Objective:
Answer these questions from the article on the Israeli election below:
(a) How many Knesset seats did the Religious Zionism alliance win?
(b) On what date will the final results be certified?
(c) What is the age of the party's leader, Bezalel Smotrich?
--- start Source passage ---
Shir Hever
Middle East Eye / November 3, 2022
Several of the party’s notorious MPs will likely get cabinet positions in the new Netanyahu-led government.
After the fifth attempt in three years, an Israeli election has finally delivered a decisive victory for the right-wing camp with ultra-nationalist parties emerging as the biggest winners.
Tuesday’s election was perhaps most notable for the rise of the Religious Zionism party, which will help seal the return of Benjamin Netanyahu as Prime Minister.
The far-right alliance was put together from several smaller lists, including Otzma Yehudit (“Jewish Power”), Noam, which fights for conservative “family values”, the National Union-Tekuma and Jewish Home.
With all the votes counted, results show that the alliance has won 14 seats in the 120-seat parliament, the Knesset, more than any religious-nationalist party in the history of the state. It is now the third largest party in the Knesset, after Netanyahu’s Likud and Yair Lapid’s Yesh Atid (“There is a Future”). The final results will not be certified until 9 November.
The politicians who head Religious Zionism – few of whom are women – are likely to occupy key ministerial positions in the upcoming Netanyahu-led government. These were their top ten candidates in Tuesday’s vote:
1) Bezalel Smotrich
The 42-year-old leader of the party is a lawyer and settler. Smotrich has described his desire to “abort” any hope Palestinians have of ever achieving equality in the “Land of Israel” (his term for all of historic Palestine): by them leaving, living as servants of Jewish citizens or being killed.
--- end Source passage ---
--- start Stored records ---
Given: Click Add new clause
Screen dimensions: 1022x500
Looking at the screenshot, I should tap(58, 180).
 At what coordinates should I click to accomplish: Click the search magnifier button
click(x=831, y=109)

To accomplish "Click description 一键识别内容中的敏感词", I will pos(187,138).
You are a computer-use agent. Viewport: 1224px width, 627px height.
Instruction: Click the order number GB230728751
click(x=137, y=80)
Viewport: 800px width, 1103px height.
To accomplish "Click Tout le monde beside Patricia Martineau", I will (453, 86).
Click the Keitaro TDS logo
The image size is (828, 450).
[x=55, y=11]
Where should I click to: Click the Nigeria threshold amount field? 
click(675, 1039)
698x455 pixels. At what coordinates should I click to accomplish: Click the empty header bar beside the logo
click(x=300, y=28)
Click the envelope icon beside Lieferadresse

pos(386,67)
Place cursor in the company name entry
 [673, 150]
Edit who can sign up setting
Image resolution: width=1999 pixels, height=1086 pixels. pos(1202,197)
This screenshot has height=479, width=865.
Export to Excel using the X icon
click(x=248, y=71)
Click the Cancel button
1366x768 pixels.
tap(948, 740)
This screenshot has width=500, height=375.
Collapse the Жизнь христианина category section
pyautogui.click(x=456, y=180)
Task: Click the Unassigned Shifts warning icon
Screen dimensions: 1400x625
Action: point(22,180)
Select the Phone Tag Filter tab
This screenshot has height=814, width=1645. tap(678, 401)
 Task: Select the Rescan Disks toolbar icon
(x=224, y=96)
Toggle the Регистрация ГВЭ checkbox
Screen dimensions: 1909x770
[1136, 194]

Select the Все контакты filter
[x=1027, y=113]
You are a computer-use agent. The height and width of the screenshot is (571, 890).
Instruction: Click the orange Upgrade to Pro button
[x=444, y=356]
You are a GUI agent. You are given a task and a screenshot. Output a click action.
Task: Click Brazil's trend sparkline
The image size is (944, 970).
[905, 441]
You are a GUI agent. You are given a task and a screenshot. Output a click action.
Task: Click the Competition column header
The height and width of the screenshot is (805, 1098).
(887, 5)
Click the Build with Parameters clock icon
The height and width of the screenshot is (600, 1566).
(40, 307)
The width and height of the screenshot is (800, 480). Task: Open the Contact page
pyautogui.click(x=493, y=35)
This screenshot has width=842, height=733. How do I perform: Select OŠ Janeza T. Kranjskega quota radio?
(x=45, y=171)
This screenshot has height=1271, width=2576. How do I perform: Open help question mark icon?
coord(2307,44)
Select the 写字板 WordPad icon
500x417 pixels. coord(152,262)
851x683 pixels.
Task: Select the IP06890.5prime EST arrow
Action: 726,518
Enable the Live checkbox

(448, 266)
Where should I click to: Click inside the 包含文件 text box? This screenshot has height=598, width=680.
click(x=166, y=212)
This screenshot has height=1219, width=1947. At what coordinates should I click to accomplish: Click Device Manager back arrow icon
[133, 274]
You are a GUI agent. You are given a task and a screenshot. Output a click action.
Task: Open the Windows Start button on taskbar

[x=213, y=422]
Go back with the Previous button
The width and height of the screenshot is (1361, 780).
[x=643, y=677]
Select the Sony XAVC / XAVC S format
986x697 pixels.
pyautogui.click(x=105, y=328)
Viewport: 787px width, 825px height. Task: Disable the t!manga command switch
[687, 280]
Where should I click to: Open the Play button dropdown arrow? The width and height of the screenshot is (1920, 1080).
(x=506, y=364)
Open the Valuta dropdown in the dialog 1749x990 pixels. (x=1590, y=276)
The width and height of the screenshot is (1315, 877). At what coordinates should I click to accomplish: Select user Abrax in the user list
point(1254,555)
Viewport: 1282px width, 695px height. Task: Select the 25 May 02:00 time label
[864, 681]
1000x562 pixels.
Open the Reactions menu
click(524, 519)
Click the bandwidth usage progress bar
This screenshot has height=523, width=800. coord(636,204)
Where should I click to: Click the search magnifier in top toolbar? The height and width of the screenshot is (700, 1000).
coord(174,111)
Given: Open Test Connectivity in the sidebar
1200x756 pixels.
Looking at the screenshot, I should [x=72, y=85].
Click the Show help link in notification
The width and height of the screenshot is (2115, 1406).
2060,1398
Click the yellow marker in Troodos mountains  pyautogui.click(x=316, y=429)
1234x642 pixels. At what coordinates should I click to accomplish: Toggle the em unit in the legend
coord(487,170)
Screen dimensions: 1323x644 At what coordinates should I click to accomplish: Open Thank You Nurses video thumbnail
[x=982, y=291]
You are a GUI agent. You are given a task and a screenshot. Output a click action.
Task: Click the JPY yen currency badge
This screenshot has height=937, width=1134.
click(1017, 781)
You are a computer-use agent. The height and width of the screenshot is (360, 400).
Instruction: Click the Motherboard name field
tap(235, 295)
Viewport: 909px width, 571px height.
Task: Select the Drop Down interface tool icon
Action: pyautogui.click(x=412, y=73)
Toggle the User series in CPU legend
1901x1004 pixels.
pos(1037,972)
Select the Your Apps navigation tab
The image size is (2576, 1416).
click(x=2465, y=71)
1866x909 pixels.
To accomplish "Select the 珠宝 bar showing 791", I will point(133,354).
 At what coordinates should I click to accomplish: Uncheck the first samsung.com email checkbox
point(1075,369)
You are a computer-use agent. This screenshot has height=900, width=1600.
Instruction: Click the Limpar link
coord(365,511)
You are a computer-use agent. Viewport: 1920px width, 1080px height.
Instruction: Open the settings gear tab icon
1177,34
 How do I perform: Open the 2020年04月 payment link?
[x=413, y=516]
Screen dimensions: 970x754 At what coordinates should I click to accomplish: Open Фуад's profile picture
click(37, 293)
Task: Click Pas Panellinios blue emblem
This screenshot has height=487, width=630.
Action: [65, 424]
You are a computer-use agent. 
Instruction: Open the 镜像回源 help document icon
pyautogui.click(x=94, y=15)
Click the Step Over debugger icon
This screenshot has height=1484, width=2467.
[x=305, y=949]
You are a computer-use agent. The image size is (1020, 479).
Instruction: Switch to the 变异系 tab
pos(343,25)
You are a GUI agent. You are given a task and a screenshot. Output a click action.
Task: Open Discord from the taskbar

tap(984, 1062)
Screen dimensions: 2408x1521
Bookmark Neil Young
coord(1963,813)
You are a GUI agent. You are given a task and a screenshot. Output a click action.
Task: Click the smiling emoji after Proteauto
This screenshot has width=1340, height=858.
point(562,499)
--- end Stored records ---
The response:
(a) 14 seats
(b) 9 November
(c) 42